A operação foi logo cedo, por volta das seis da manhã. Jejum absoluto desde a noite anterior. Eu, deitada na maca, olhava a minha volta e tentar ouvir o que os médicos e enfermeiros diziam. Um deles preparava a anestesia geral. Eu, quieta e ansiosa, sentia-me forte. Não achava que aquele liquidozinho fosse capaz de me derrubar. Uma picada e minha cabeça começou a rodar. Pisquei os olhos uma, duas vezes até que puft. Apaguei.

Acordei horas depois na mesma maca em uma enfermeira. Tinha um espaço restrito para mim. Minha mãe estava lá e meu pai veio me visitar. Ele sentou-se na beirada da cama, falava comigo mas não olhava diretamente para meu rosto. Eu tinha os olhos roxos, o nariz com uma capa que parecia gesso e a ponta com pontos. Parecia que tinha sido atropelada.

Fui liberada para voltar para casa. Seriam dias de reclusão em casa, sem muitas visitas e cumprindo o protocolo médico de cuidados com o nariz. Limpar a ponta com uma gase diariamente, deitar com a barriga para cima, repouso.

Eu olhava-me no espelho e tentava prever como ficaria meu nariz. A expectativa era grande. Queria perfeição, um nariz reto, fino, delicado. O osso que ficava entre os olhos foi bem raspado, diminuído, eu podia sentir antes mesmo de ver o resultado final.

Para dormir, era difícil. Não estou acostumada a dormir de barriga para cima. Minha mãe acomodou dois travesseiros atrás do mesmo pescoço. Cobriu-me.
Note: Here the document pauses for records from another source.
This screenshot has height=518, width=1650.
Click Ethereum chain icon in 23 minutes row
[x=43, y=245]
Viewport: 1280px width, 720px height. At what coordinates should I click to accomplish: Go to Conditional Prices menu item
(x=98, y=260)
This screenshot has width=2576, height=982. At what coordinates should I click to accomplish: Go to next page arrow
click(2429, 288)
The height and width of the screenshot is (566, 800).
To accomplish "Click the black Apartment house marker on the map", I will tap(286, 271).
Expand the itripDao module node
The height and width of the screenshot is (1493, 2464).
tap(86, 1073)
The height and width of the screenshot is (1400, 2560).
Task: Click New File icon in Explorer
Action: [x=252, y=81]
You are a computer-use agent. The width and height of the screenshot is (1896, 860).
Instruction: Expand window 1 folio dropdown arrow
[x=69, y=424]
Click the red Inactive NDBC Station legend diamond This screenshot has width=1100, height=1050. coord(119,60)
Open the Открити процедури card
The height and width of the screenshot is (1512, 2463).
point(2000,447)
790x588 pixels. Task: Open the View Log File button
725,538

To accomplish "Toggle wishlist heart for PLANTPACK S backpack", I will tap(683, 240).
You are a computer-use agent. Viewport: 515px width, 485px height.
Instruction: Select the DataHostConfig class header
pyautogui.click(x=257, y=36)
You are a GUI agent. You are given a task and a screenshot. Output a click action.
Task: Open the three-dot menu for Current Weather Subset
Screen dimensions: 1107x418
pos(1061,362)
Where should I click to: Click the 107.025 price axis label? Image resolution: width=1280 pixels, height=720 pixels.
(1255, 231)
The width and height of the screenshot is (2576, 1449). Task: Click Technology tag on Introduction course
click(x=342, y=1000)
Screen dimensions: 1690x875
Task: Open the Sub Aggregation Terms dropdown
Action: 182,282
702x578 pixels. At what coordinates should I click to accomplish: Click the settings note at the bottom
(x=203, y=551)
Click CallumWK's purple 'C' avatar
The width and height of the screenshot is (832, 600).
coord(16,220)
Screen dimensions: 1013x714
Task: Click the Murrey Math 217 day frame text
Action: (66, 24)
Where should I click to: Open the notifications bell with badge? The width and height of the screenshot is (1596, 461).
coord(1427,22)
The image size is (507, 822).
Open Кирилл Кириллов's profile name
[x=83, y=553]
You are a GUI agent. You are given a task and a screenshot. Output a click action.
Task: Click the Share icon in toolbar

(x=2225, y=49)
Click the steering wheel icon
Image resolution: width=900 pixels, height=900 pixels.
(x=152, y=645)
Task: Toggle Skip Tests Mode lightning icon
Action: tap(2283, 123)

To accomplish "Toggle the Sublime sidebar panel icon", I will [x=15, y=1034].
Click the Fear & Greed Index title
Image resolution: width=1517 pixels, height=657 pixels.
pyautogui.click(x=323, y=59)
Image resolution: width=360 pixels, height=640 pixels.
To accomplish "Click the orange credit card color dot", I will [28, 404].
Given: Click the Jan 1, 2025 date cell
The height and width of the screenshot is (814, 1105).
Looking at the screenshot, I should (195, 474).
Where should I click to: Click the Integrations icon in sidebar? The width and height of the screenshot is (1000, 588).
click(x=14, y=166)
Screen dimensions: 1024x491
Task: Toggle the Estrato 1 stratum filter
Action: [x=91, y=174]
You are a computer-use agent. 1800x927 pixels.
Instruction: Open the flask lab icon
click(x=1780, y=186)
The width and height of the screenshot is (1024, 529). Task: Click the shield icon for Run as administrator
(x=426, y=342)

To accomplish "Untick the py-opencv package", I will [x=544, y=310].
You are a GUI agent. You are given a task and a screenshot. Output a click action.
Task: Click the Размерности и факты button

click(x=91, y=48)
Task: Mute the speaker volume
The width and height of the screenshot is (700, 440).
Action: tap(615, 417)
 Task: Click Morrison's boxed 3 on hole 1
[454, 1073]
Tomei arnica para amenizar a rouxidão. Dormi.

Sete longos dias de cuidado e a vida paralisada, que agora não seria mais com um nariz grande e torto. “Você vai respirar melhor”, prometeu-me o médico.

Eu tirei uma fotografia daquela fase. Vesti um vestido marrom, soltei os cabelos, o rosto já menos inchado, e, com o nariz enfaixado, sorri para o clique.

Chegou o esperado dia de retornar ao médico e retirar o tampão e tudo que cobria o nariz. Mamãe dirigia e minha ansiedade aumentava à medida que nos aproximávamos do consultório. Queria sentir-me bela.

Sentei-me em frente ao médico. Disse-lhe que cumpri à risca as suas recomendações. Ele pegou uma pinça. Foi arrancado o esparadrapo, gesso, curativos. Examinou o resultado. Seis meses até o nariz desinchar integralmente. Ele pegou um espelho e me mostrou. “Essa é a nova você.” Olhei primeiro para meus olhos, depois desci o olhar para o centro do rosto. Passei a mão em meu novo nariz. Ele está reto, o osso entre os olhos menor, a ponta levantou. Sorri. Nariz recauchutado. Esta é a minha nova versão.